「あなたは愛する人を救えますか」
河村循環器病クリニック 院長
河村剛史

Vol.47:これからの心肺蘇生法は、"AED First"

  目の前で人が倒れたなら、すぐさま、「大丈夫ですか!」と声をかけ、頬や肩を叩きながら意識の確認を行う。意識(反応)がなければ、すぐさま、「救急車を呼んで!」、「AEDを持って来て!」と叫び、AEDが来るまで、ひたすら心臓マッサージだけを行う。AEDが到着すれば、AEDの音声指示に従って、パッチ電極を右前胸部と左側胸部に貼り付けさえすれば、AEDが心室細動の有無を自動解析し、心室細動であれば自動的に電気充電が行われる。後は、除細動ボタンを押すだけである。これが、救急隊が到着する前に行う、これからのAEDを使った心肺蘇生法"AED First"である。
  米国シカゴのオヘア空港には、各トイレの前に41台のAEDが設置されている。1999年6月1日から2001年5月31日までの2年間に21例の心停止患者が発生し、18例(85%)が心室細動(VF)であった。この内、16例に対して グッド・サマリタン ( 旅行者、空港職員ら )がAEDによる除細動を行い、2例がAED訓練者が行った。11例(61%)が蘇生(8例が病院到着前に意識回復)、6例が非訓練者であった。1年生存率は10例(56%)であった。
  オヘア空港では、AED設置にあたり空港職員にAED取り扱い講習を行っていたが、実際に現場でAEDを使用したのは、ほとんどがAED講習会を受けていない素人の旅行者であり、空港職員であった。見方を変えれば、AEDの取り扱いがはじめての人でも緊急時に使用できる機器であると言える。AED取り扱い規則上では違法であるが、米国では善意を持って行ったことに結果の如何にかかわれず罪に問わないというグッド・サマリタン法があり、一般市民によるAED除細動の普及の大きな力になっている。
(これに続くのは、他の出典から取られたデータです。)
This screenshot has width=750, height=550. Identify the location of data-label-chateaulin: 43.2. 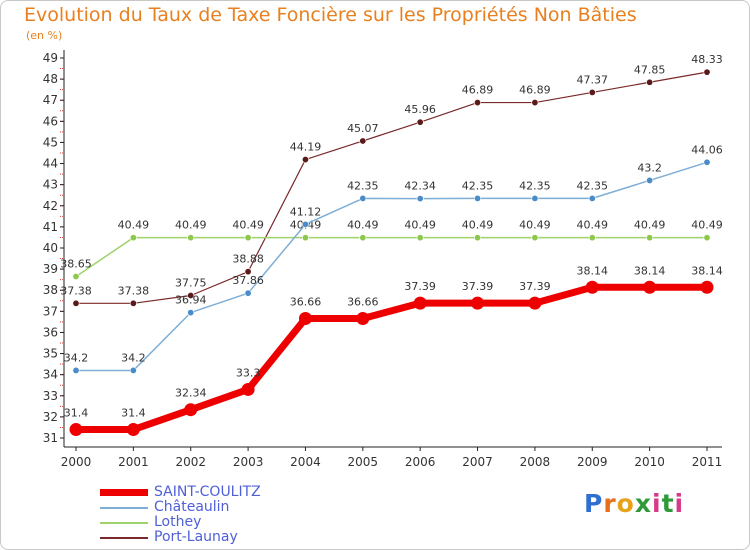
(650, 168).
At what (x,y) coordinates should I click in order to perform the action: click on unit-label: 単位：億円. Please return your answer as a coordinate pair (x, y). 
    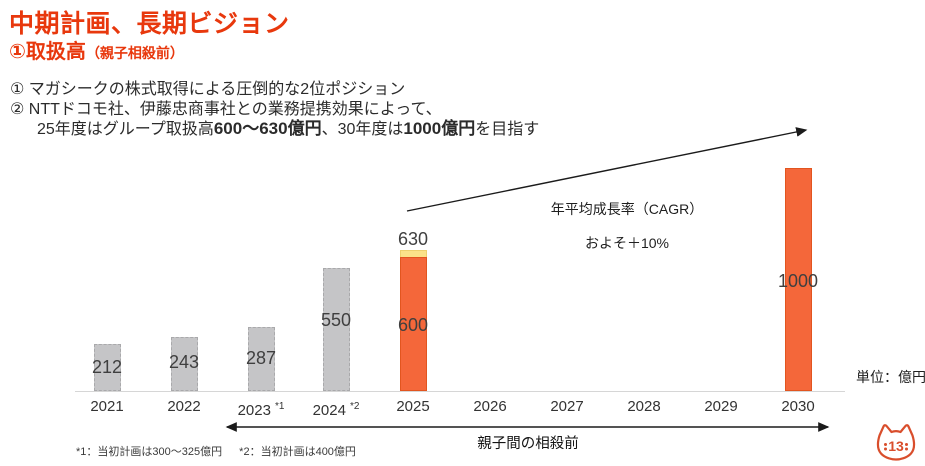
    Looking at the image, I should click on (890, 377).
  毎年、兵庫県立健康センターに実習に来る医学部学生に心肺蘇生法の講習を行っているが、見たことも触ったこともない学生にいきなりAEDによる除細動を指示した所、音声指示に従って容易に除細動を行うことができた。むしろ、パニック状態に陥った時に、AEDからの適切な音声指示は救命者を落ち着かせる効果がある。米国では、小学6年生にAED取り扱い訓練を行い、間違いなくAED操作ができたとの報告もある。
  兵庫県医師会では2001年度から医師会員を対象としたAED指導者講習会を開催し、AEDの積極的な購入を勧めている。現在、150台のAEDが診療現場に設置されている。兵庫県下で行われるスポーツイベントに出務する医師はAEDを携帯することにしている。医師が率先してAEDを購入する動きは、全国の医師会にも波及している。
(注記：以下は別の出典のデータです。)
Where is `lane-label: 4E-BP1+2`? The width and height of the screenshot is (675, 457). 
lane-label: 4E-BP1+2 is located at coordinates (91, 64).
  高円宮殿下の心臓突然死、福知山マラソン、名古屋マラソンの心臓突然死事故があった翌日の2002年11月24日に開催された尼崎市シティーマラソンでは、65歳の男性がゴール直後に倒れ、心停止状態であったが、救命することができた。安全管理体制を担当した尼崎市医師会医師14名の内、10名が10台のAEDを携帯して等間隔にマラソンコースに立ち、緊急に備えていた。
  ゴール直後の心停止に対してAEDを装着する前に、幸いにも前胸部強打法により正常の心拍に戻り、事なきを得た。病院入院後の冠動脈造影では冠動脈狭窄、心筋梗塞の所見はなく、心臓突然死のもうひとつの原因である心室性不整脈からの心室粗動(心室細動の一歩手前)が起こっていたものと考えられた。こうした中、今年の3月には、日本陸練の医事委員会は、スポーツイベント主催者はAEDを常備すべきであるとの提言をし、マラソンなどのスポーツイベントにおいて、主催者側がAEDを常備することが当たり前になりつつある。
  AEDの普及は、目の前で倒れた意識のない人に対して、まず、心室細動の可能性を念頭におく緊急時の意識改革であり、心室細動だけはAEDを使用すれば一般市民でも救命できる唯一の心臓病であることの啓発活動である。